Quand l'exemple vient de haut!

Au gouvernement du Canada et à la Ville de Montréal, des programmes environnementaux sont mis de l'avant dans le domaine de l'approvisionnement en matériel informatique.

«Ça fait partie de la stratégie d'approvisionnement écologique du gouvernement fédéral», indique Pierre Manoni, porte-parole du ministère des Travaux publics. «On s'est en partie basé sur les recommandations faites aux États-Unis par l'EPA (Environmental Protection Agency), sauf que dans notre cas, nous pouvons contrôler davantage leur application puisque nous sommes directement en charge des achats du gouvernement.»

Achats responsables

Outre les facteurs liés à la qualité, au rendement, au prix et à la disponibilité, le Ministère tient compte dorénavant des répercussions environnementales de ses achats.

Dans le cas des produits informatiques, il recommande de choisir le matériel répondant aux normes Energy Star ou Eco-Logo. Pour les moniteurs, les écrans plats sont de mise, puisqu'ils consomment jusqu'à 75 % moins d'électricité.

Autre exemple : les imprimantes. Le Ministère recommande de s'en tenir au minimum dont on a besoin; par exemple, les fonctions de triage consomment de l'énergie supplémentaire. En revanche, on exige des imprimantes capables de se mettre au repos entre les périodes d'utilisation, parce qu'elles consomment entre 60 et 65 % moins d'énergie et produisent moins de chaleur, réduisant aussi les besoins en refroidissement.

Malgré nos appels répétés la semaine dernière, il a été impossible de savoir si le gouvernement du Québec avait lui aussi mis en place de telles politiques.

Par ailleurs, la Ville de Montréal fait des efforts pour réduire l'impact environnemental du matériel informatique. Cela fait partie du Plan stratégique de développement durable de la collectivité montréalaise, adopté en 2005. Il prévoit notamment une réduction de 20 % des émissions de gaz à effet de serre par les services municipaux.

«Suivant ce plan, nous nous sommes dotés d'une politique d'achat au mois d'août dernier, qui inclut un critère de développement durable», indique Natacha Beauchesne, responsable des communications à la Ville.

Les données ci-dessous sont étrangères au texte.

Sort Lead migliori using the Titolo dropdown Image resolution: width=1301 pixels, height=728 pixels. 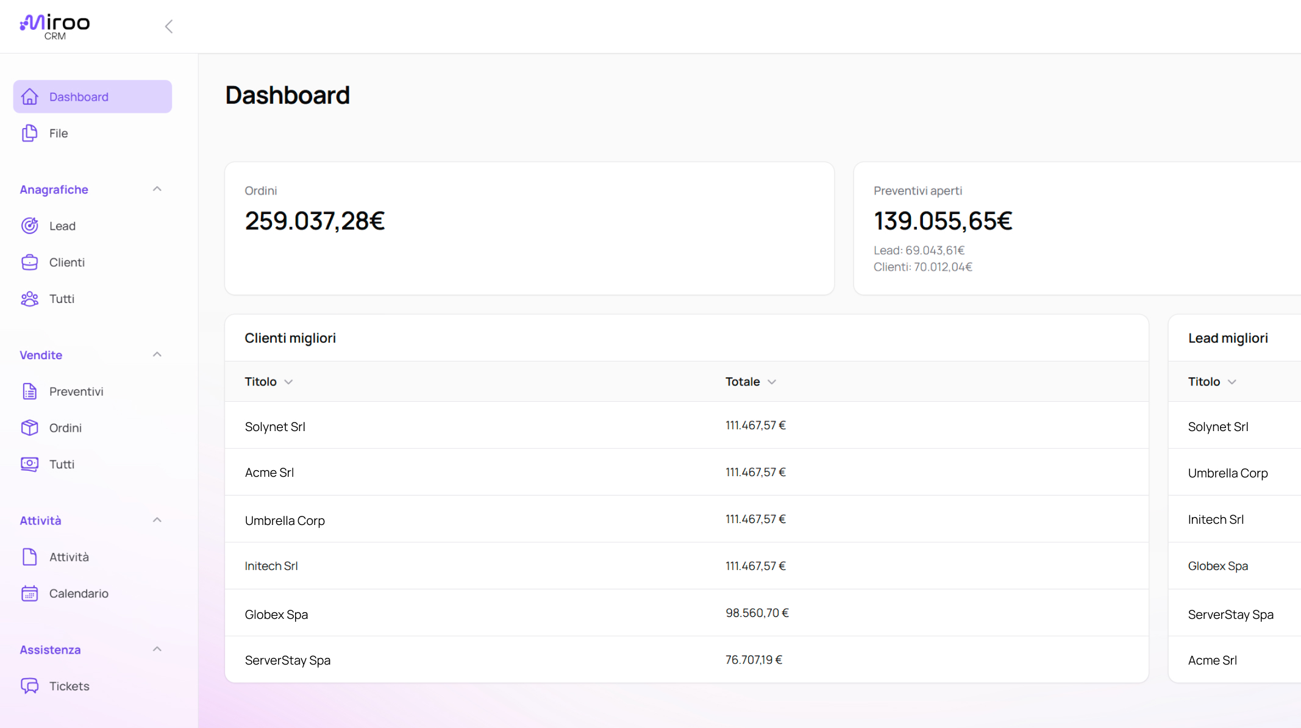1232,382
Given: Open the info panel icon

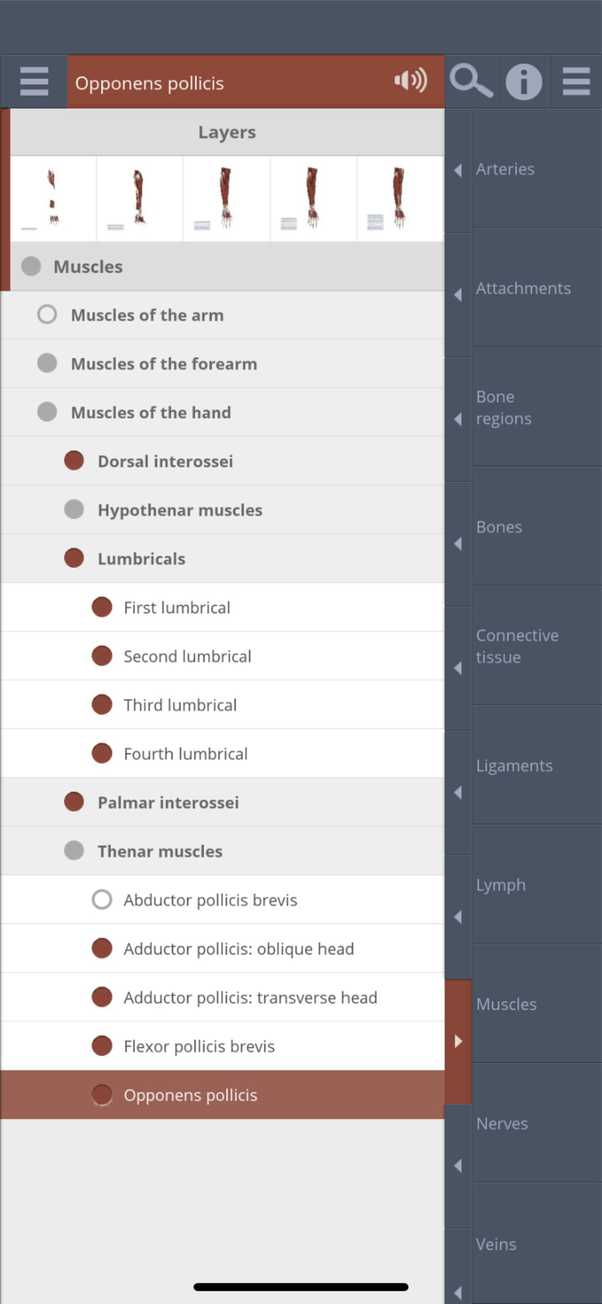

«On avait déjà des règles bien implantées comme l'impression recto verso, ou les écrans plats qui consomment moins d'énergie. Mais maintenant qu'on se prépare à lancer un important appel d'offres pour le matériel informatique au printemps 2007, on va s'efforcer de trouver des moyens d'y intégrer nos critères de développement durable.»